→ Exercise aim
In the listing that follows, count each line containing the string "computer" and report only the count.
•••
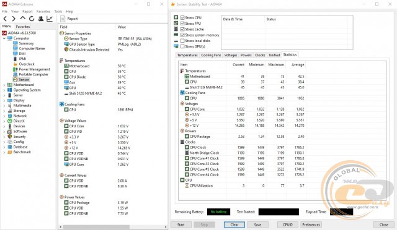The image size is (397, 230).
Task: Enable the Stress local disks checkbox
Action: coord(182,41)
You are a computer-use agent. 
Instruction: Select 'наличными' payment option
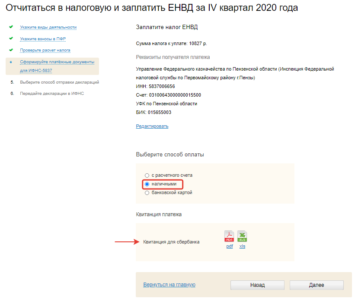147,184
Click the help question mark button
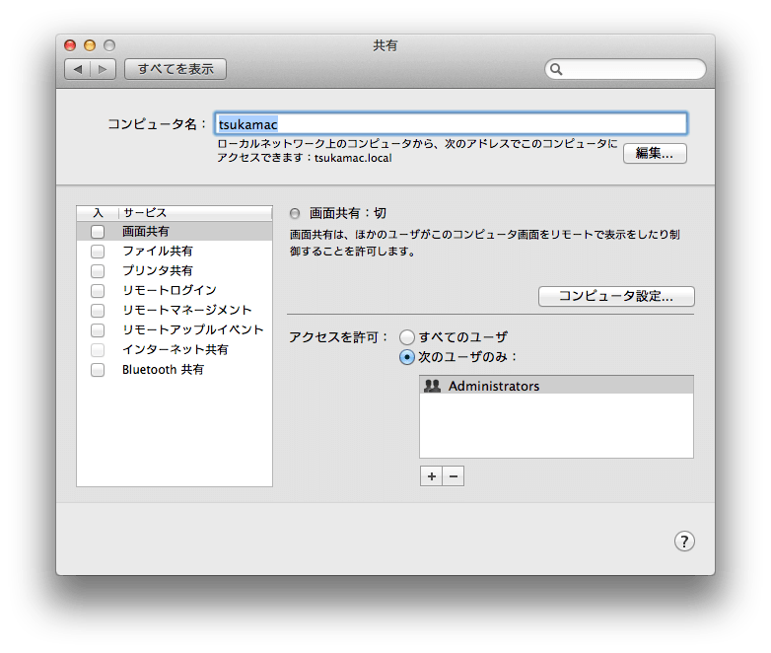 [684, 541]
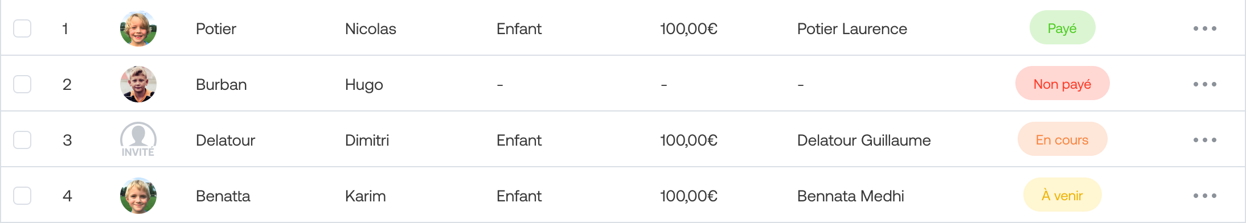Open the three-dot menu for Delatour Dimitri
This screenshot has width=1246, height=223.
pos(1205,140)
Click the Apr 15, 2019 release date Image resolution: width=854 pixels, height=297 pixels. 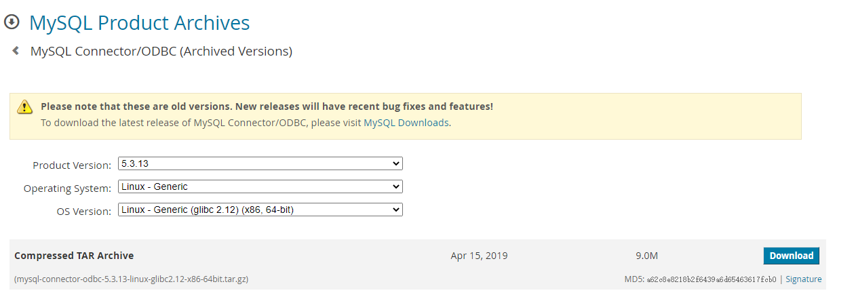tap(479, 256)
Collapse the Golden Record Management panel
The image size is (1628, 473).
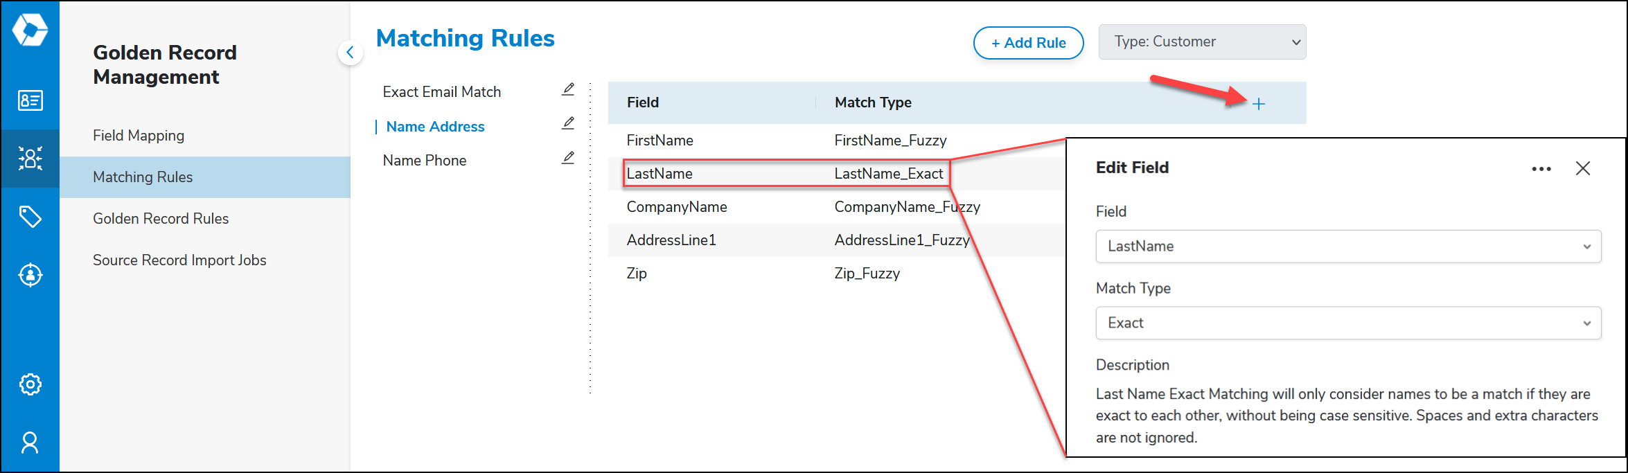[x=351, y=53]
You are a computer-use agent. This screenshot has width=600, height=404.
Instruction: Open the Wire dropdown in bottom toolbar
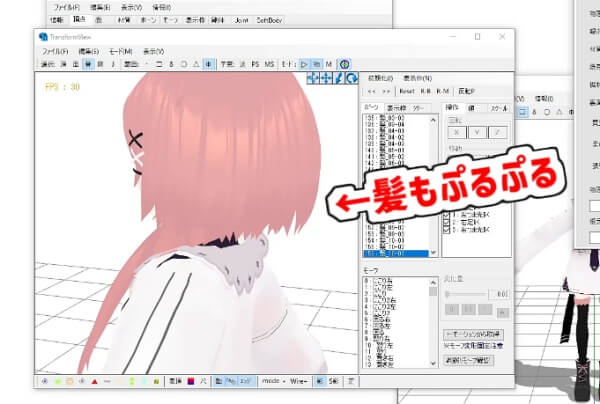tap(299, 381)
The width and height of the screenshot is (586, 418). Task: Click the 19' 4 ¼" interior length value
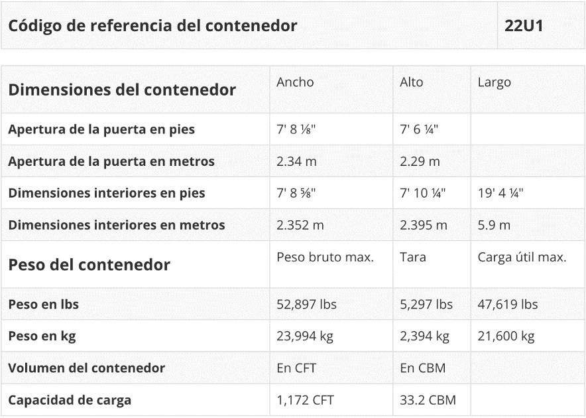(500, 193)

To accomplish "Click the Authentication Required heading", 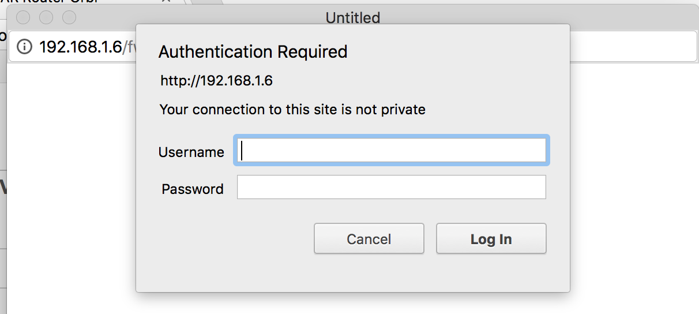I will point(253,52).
•••
→ Task output
2